We reject the Agency's assertion that the Authority must review each exercise of an agency's discretion under Executive Order 10988 to determine whether matters negotiated prior to August 19, 1972 may be negotiated under section 704. In our view, the President committed questions concerning the scope of bargaining under Executive Order 10988 to the discretion of each executive agency. The President did not establish an administrative body with the authority to review an agency's determination concerning the extent of its duty to bargain under Executive Order 10988. In addition, the President did not indicate an intent to circumscribe an agency's discretion to determine the subject matters over which it could bargain, or provide meaningful standards for defining the limits of an agency's discretion under the Executive Order.

It is inappropriate for the Authority to review the Agency's decisions concerning the scope of bargaining under Executive Order 10988 without: (1) evidence that the President limited the Agency's discretion under Executive Order 10988; (2) meaningful standards by which the Authority may judge whether the Agency exceeded those limits; or (3) specific authority from Congress to review the Agency's decisions under the Executive Order.
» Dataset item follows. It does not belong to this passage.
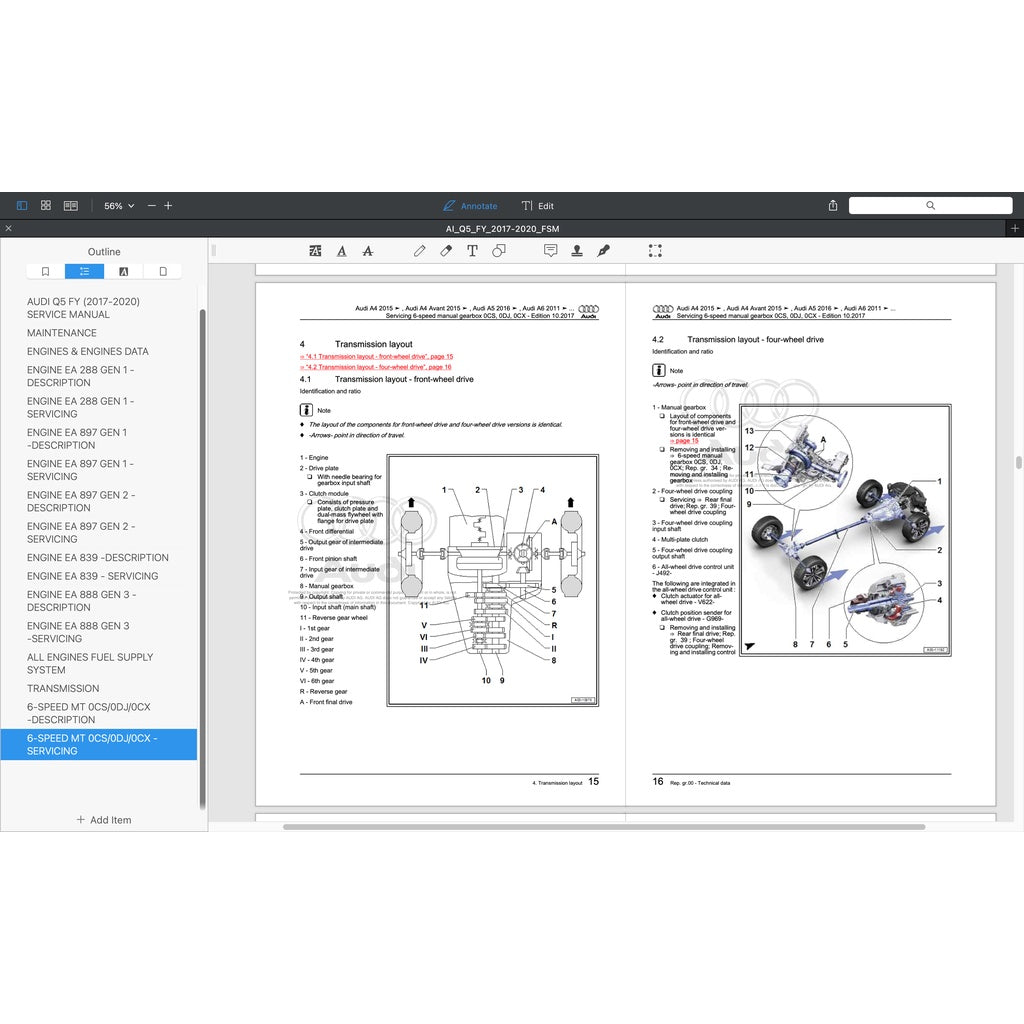Select the Annotate mode
The height and width of the screenshot is (1024, 1024).
470,206
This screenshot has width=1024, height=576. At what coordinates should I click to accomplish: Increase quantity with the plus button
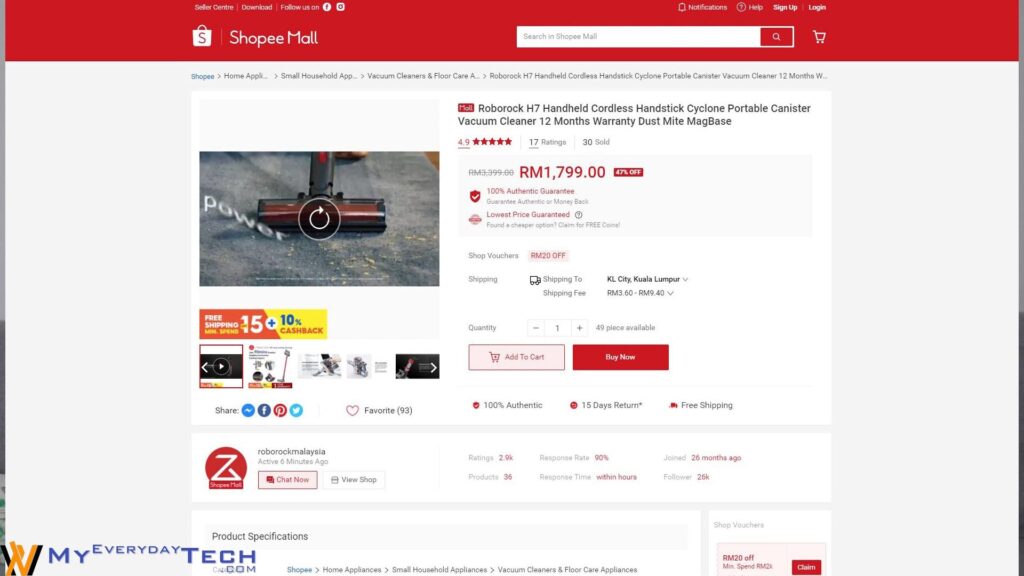579,328
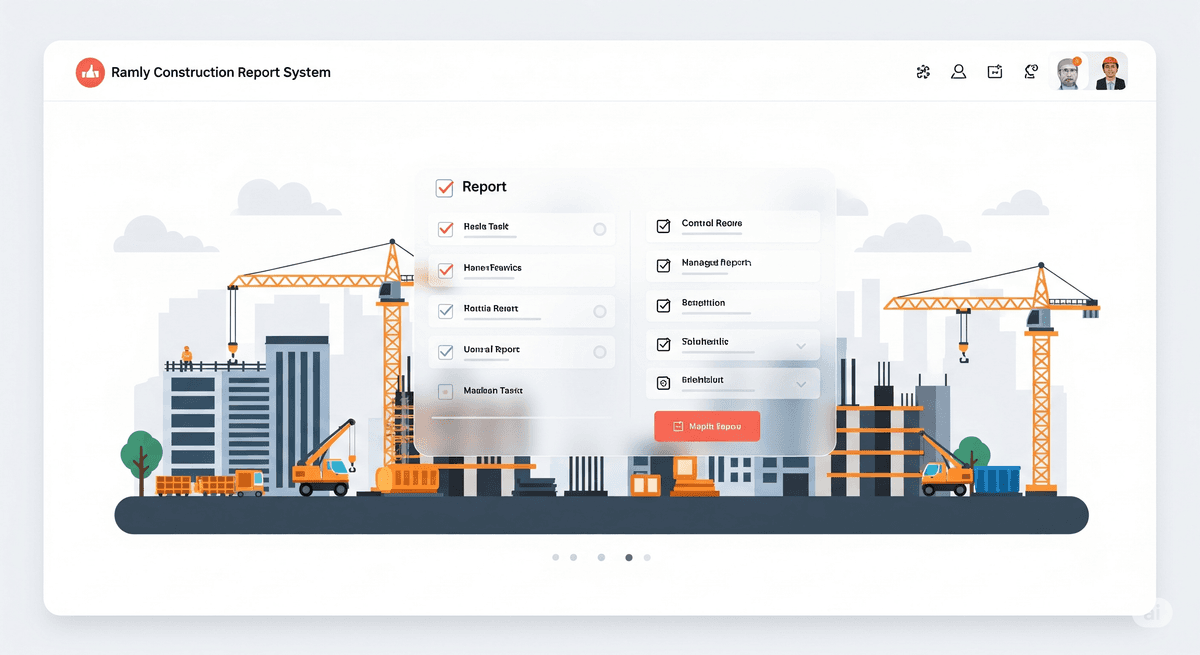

See, for example, Heckler v. Chaney, 470 U.S. 821, 827-38 (1985) (an administrative agency's exercise of a statutory grant of discretion is unreviewable unless Congress has indicated an intent to circumscribe that discretion, and has provided meaningful standards for defining the limits of that discretion). In the absence of any power to review, or a standard of review or any other evidence that the Agency improperly exercised its discretion under Executive Order 10988, we must conclude that the 1966 and 1967 negotiations constituted a proper exercise of that discretion.

We conclude, therefore, that the Agency was authorized, in its discretion, to implement the policies of the President as expressed in Executive Order 10988. The Agency bargained with the Union concerning technicians' work assignments under Executive Order 10988. In the absence of evidence to the contrary, we will presume that, in negotiating concerning technicians' work assignments on July 7, 1966 and October 11, 1967, the Agency acted in a manner that was consistent with Executive Order 10988. See American Federation of Government Employees v. Reagan, 870 F.2d 723 (D.C. Cir. 1989) (AFGE v. Reagan) (a presumption of regularity supports the official acts of public officers and, in the absence of clear evidence to the contrary, courts presume that they have properly discharged their official duties). See also Colorado Health Care Association v. Colorado Department of Social Services, 842 F.2d 1158, 1164 (10th Cir. 1988) (presumption of validity attaches to agency action and the burden of proving that the action is invalid rests with the party challenging the action).

In our opinion, in enacting section 704(a) of the CSRA, Congress gave unions the right to bargain over terms and conditions of employment which had been the subject of negotiations between the parties if it was demonstrated that the matter was negotiated prior to August 19, 1972. Nowhere in the wording of section 704 or its legislative history do we see manifested an intent on the part of Congress that the Authority should review each subject matter which is preserved for negotiation under section 704 to determine whether it is consistent with a repealed Executive order and then approve for negotiation only those provisions which are consistent with the terms of that Executive order. In fact, the legislative history supports a contrary conclusion. In enacting section 704, Congress expressly overruled decisions of the Comptroller General which held that section 9(b) was designed to preserve only those provisions that were properly negotiable in the first instance and would not operate to cure a provision that was contrary to law and regulations when negotiated. See 124 Cong. Rec. 33,772 (1978). Accord 60 Comp. Gen. 668, 673 (1981) ("[N]egotiated provisions of labor-management agreements which were in effect on August 19, 1972 . . . are protected and may be continued under the provisions of sections 9(b) and 704, even though these negotiated provisions may be in conflict with certain other provisions of law or prior interpretations thereof.").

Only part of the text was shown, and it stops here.